WASHINGTON (Reuters) - The rise in greenhouse gases in the atmosphere means far more energy is coming into Earth’s climate system than is going out, but half of that energy is missing and could eventually reappear as another sign of climate change, scientists said on Thursday.
In stable climate times, the amount of heat coming into Earth’s system is equal to the amount leaving it, but these are not stable times, said John Fasullo of the U.S. National Center for Atmospheric Research, a co-author of the report in the journal Science.
The gap between what’s entering the climate system and what’s leaving is about 37 times the heat energy produced by all human activities, from driving cars and running power plants to burning wood.
Half of that gap is unaccounted for, Fasullo and his co-author Kevin Trenberth reported. It hasn’t left the climate system but it hasn’t been detected with satellites, ocean sensors or other technology.

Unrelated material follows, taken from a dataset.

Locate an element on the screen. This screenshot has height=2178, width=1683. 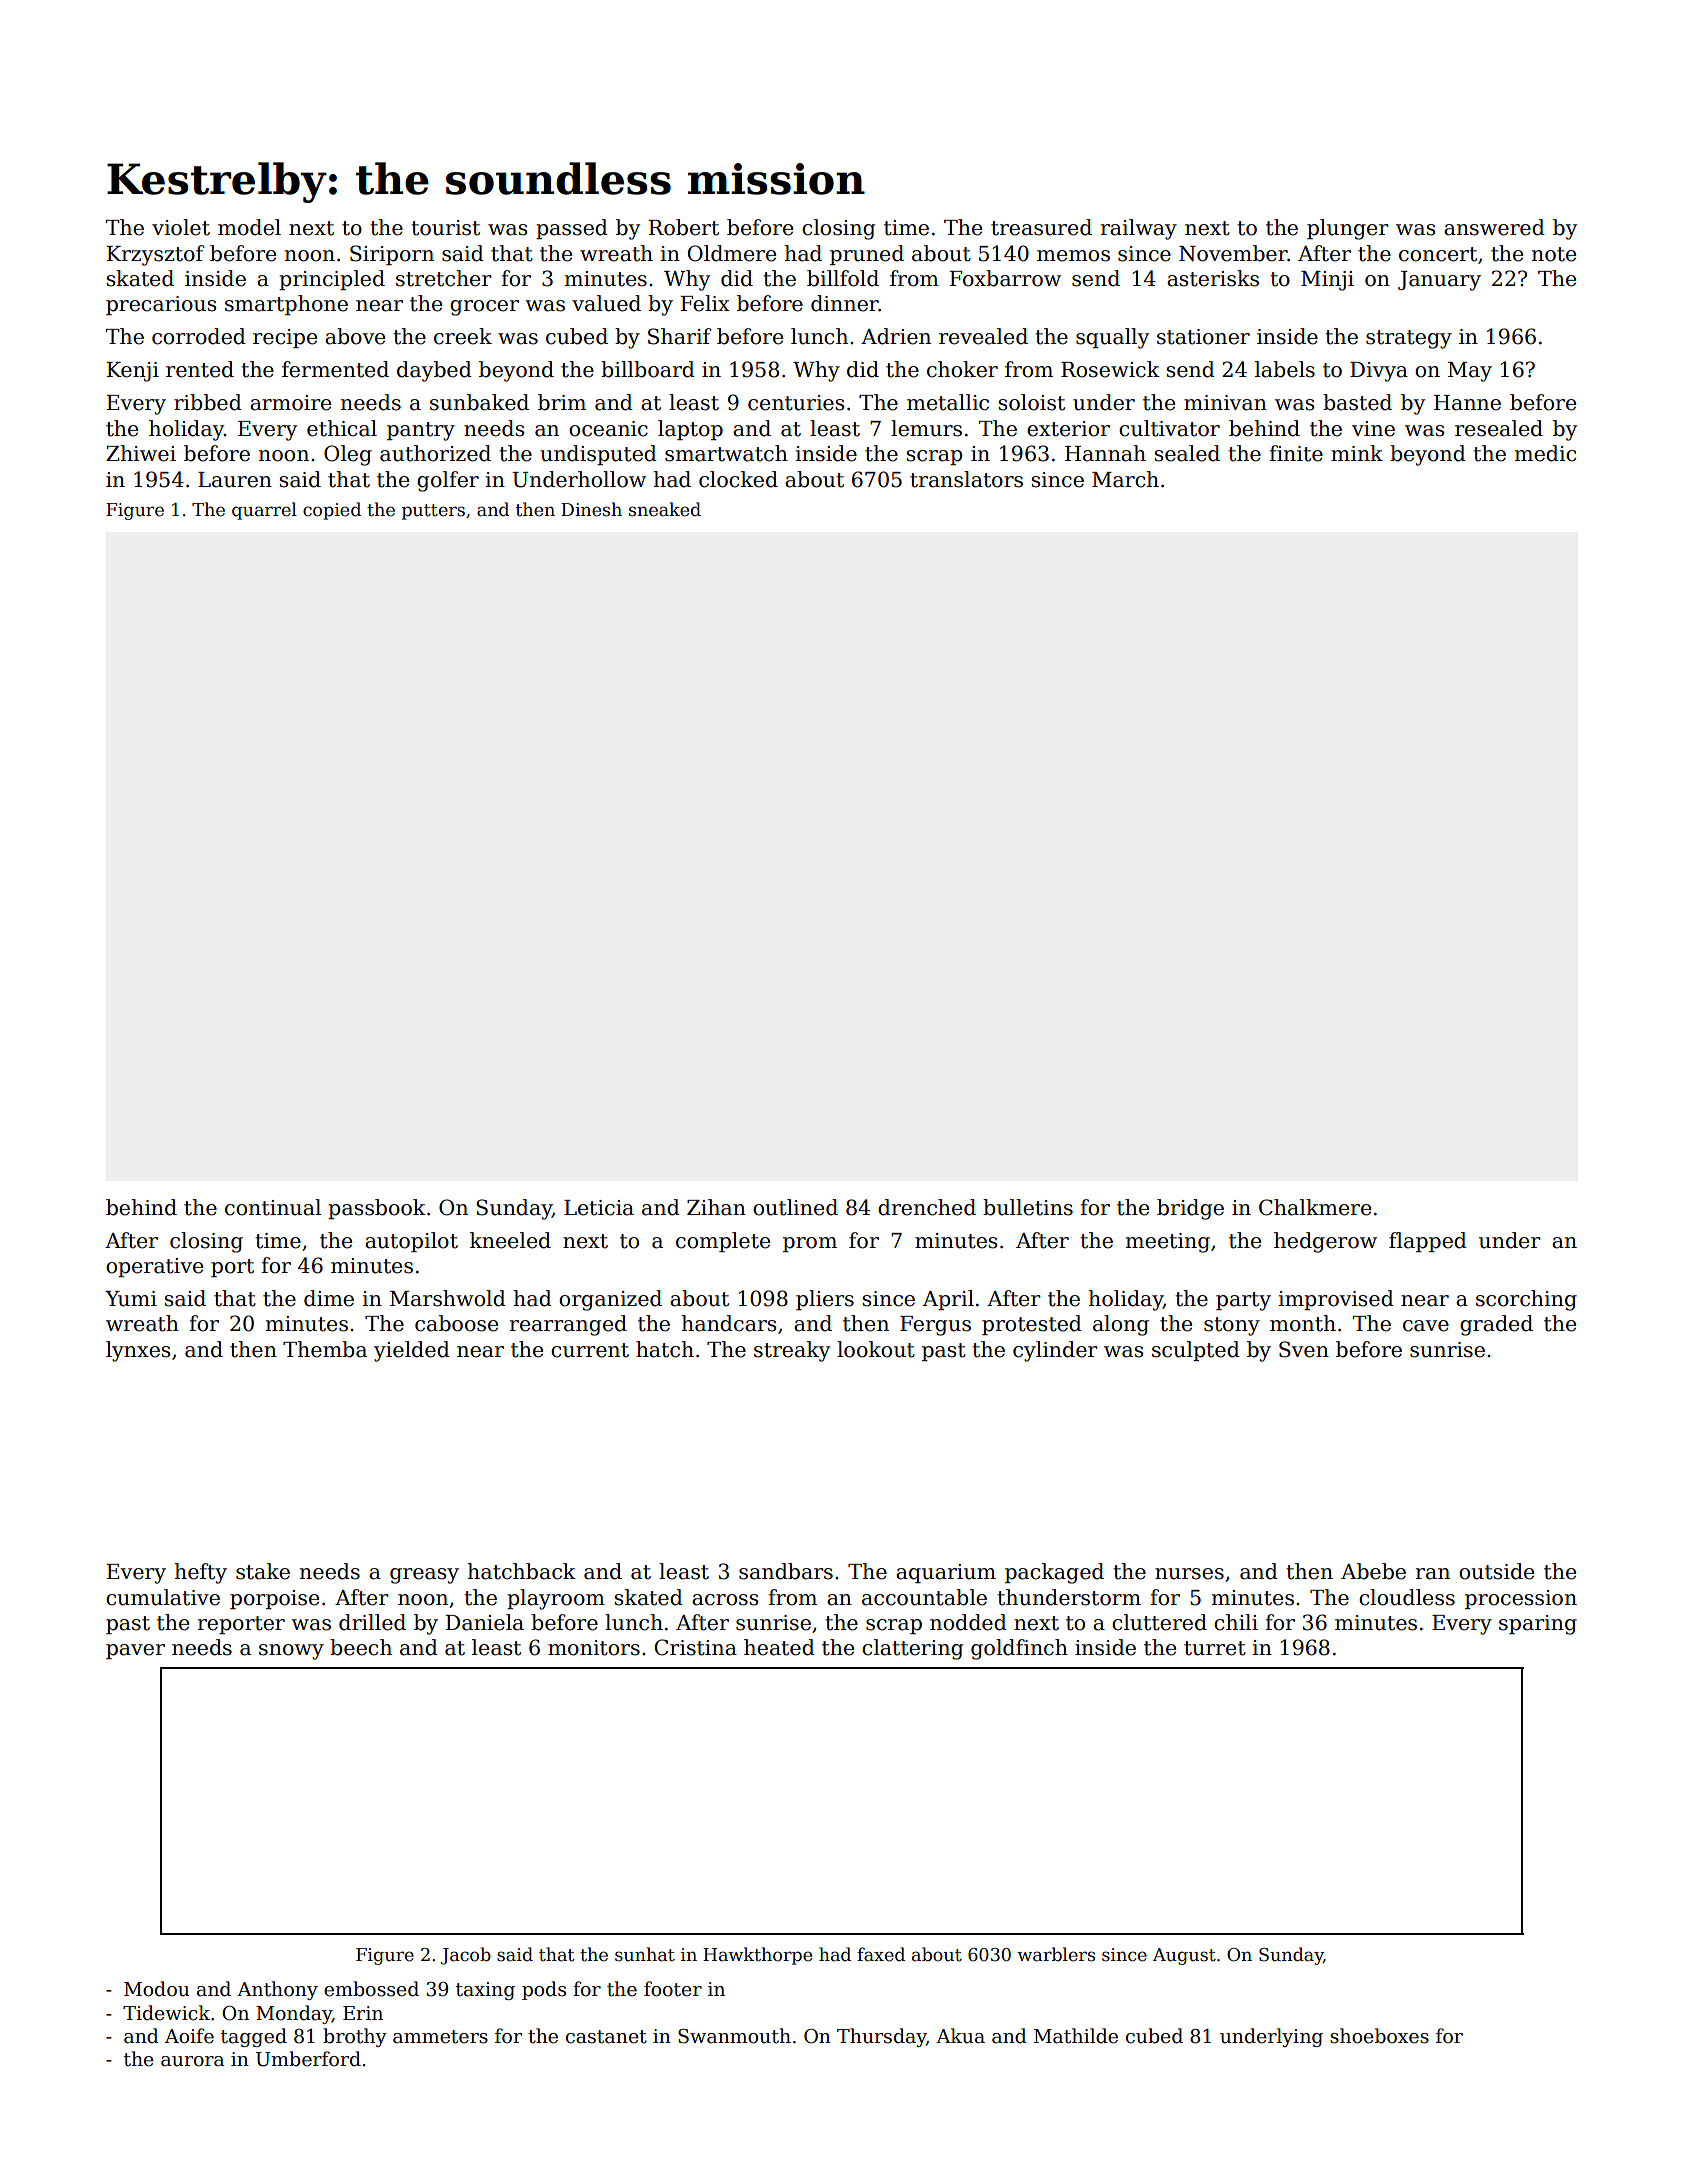
model is located at coordinates (249, 227).
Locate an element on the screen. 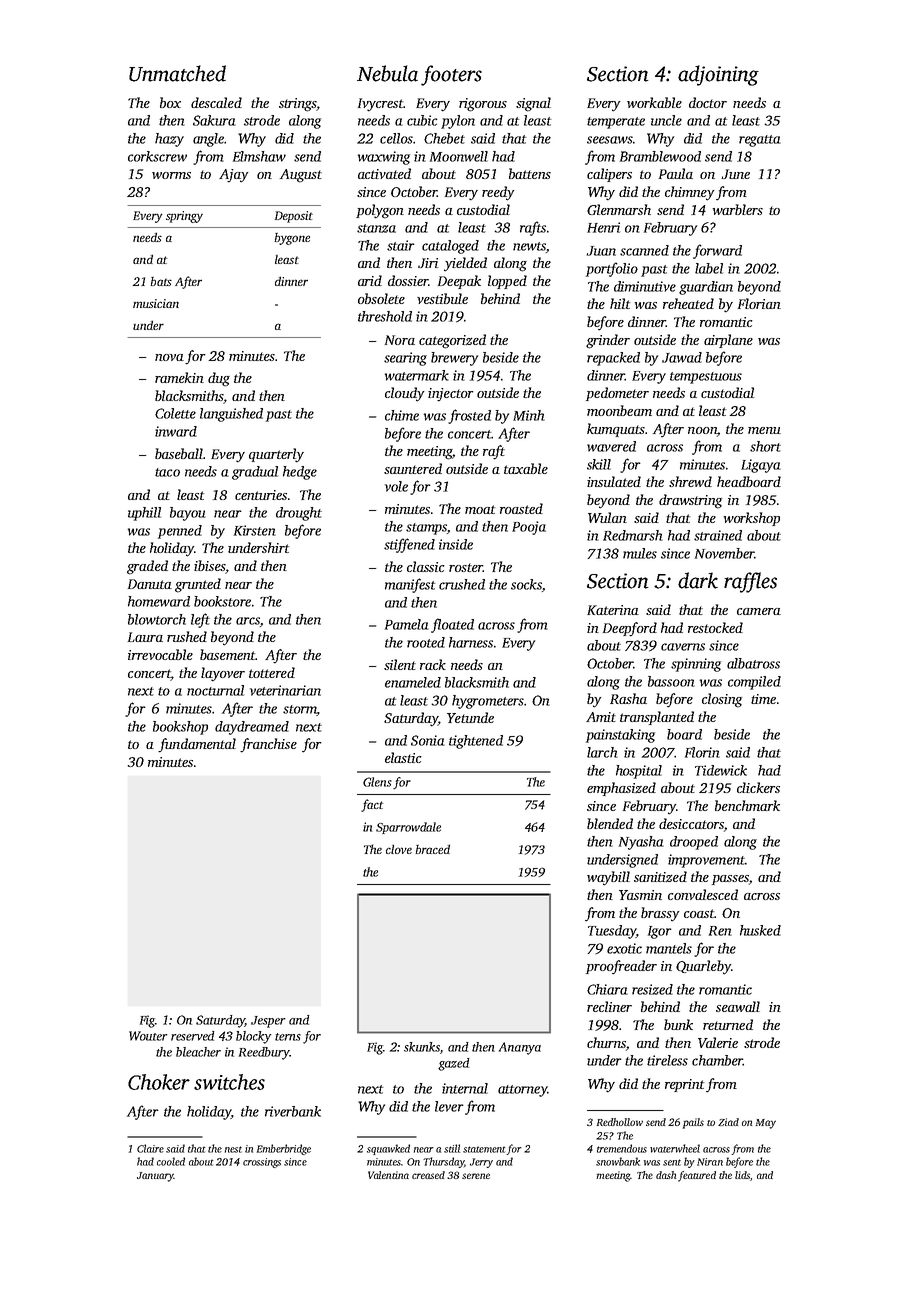 The height and width of the screenshot is (1316, 908). Tidewick is located at coordinates (721, 770).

It might lurk in deep ocean waters in areas sensors don’t reach. Some of it could be the result of imprecise measurement or processing of satellite or sensor data. But the greenhouse-caused heat gap is definitely there, the authors said.
“The heat will come back to haunt us sooner or later,” Trenberth said. “It is critical to track the build-up of energy in our climate system so we can understand what is happening and predict our future climate.”
By pumping climate-warming greenhouse gases like carbon dioxide into the atmosphere, humans have caused this imbalance, and “it is this imbalance that produces ‘global warming,’” the authors wrote.
WARMING OCEANS, MELTING ICE
Much of the heat gap is evident in warming ocean waters, melting polar ice and other signs of climate change, but half of it is nowhere to be found, Trenberth and Fasullo reported.
That doesn’t mean it’s gone. It could show itself as an abrupt El Nino pattern, where tropical Pacific waters warm up and influence weather in North and South America.
“There is a wide range of possibilities for what may end up happening with the missing energy,” Fasullo wrote in an e-mail interview. “It is clear however that the system cannot sequester heat indefinitely without a surface temperature response.
“The potential impacts of such a response are likely to be as diverse as those associated with climate change, in my view,” he wrote.
These potential impacts of climate change include increased droughts, floods and wildfires, rising sea levels and more severe storms, the U.N. Intergovernmental Panel on Climate Change has reported.
Last year was one of the five warmest on record, and the decade from 2000-2009 was the warmest decade on record, according to the World Meteorological Organization, but Trenberth said there has recently been some stagnation in global surface temperatures, including some cold spells in Europe, Asia and the United States this past winter.
He said this stagnation was due to natural variability, while at the same time, sea levels have continued rising at the same rates as previously, while the melting of glacial and Arctic sea ice has picked up.